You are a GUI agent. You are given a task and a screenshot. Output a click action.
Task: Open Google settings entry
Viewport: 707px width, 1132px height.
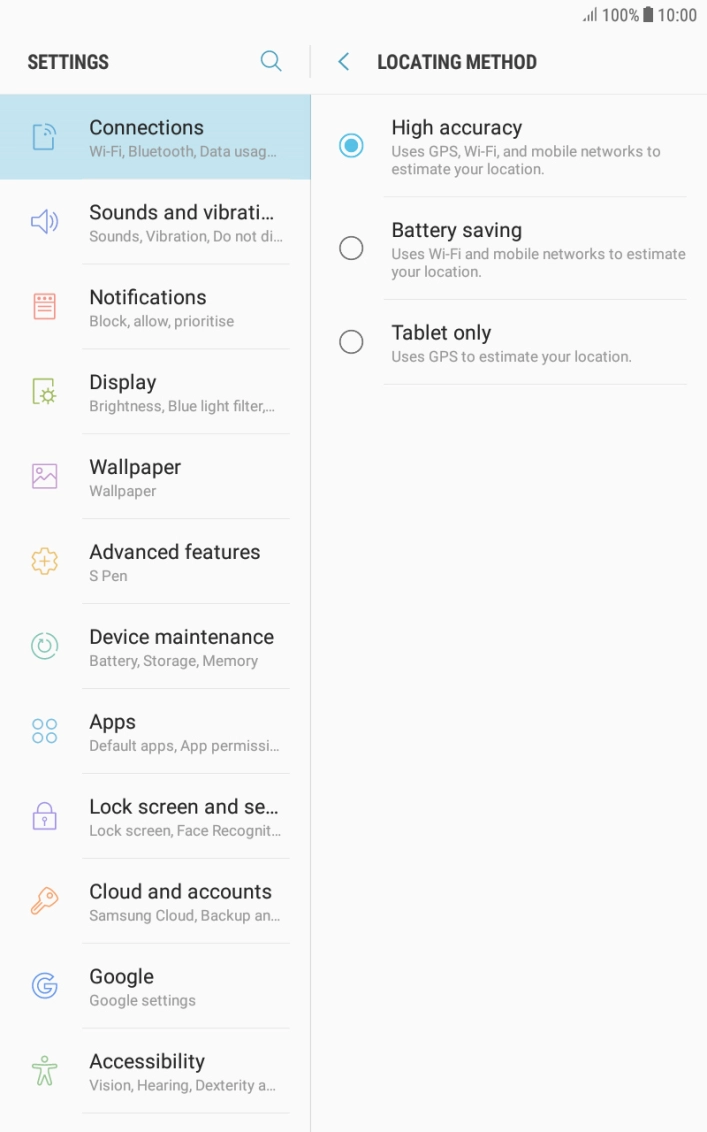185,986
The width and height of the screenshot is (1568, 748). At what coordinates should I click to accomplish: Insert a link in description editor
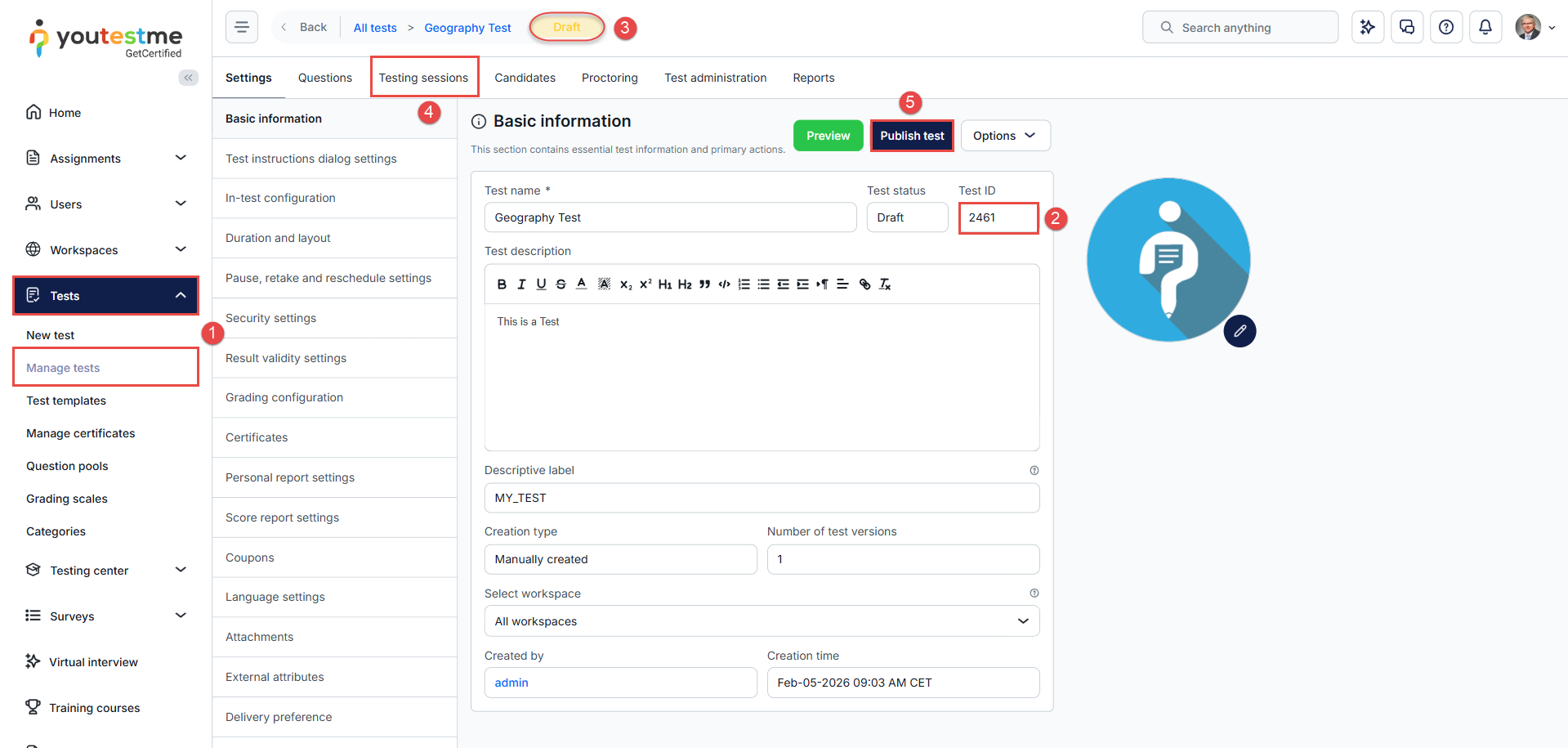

Task brief:
Search the entries for "screenshot" and copy out each line that has it.

Written answer:
You are a GUI agent. You are given a task and a screenshot. Output a click action.
The width and height of the screenshot is (1568, 748). At what coordinates should I click to accomplish: Insert a link in description editor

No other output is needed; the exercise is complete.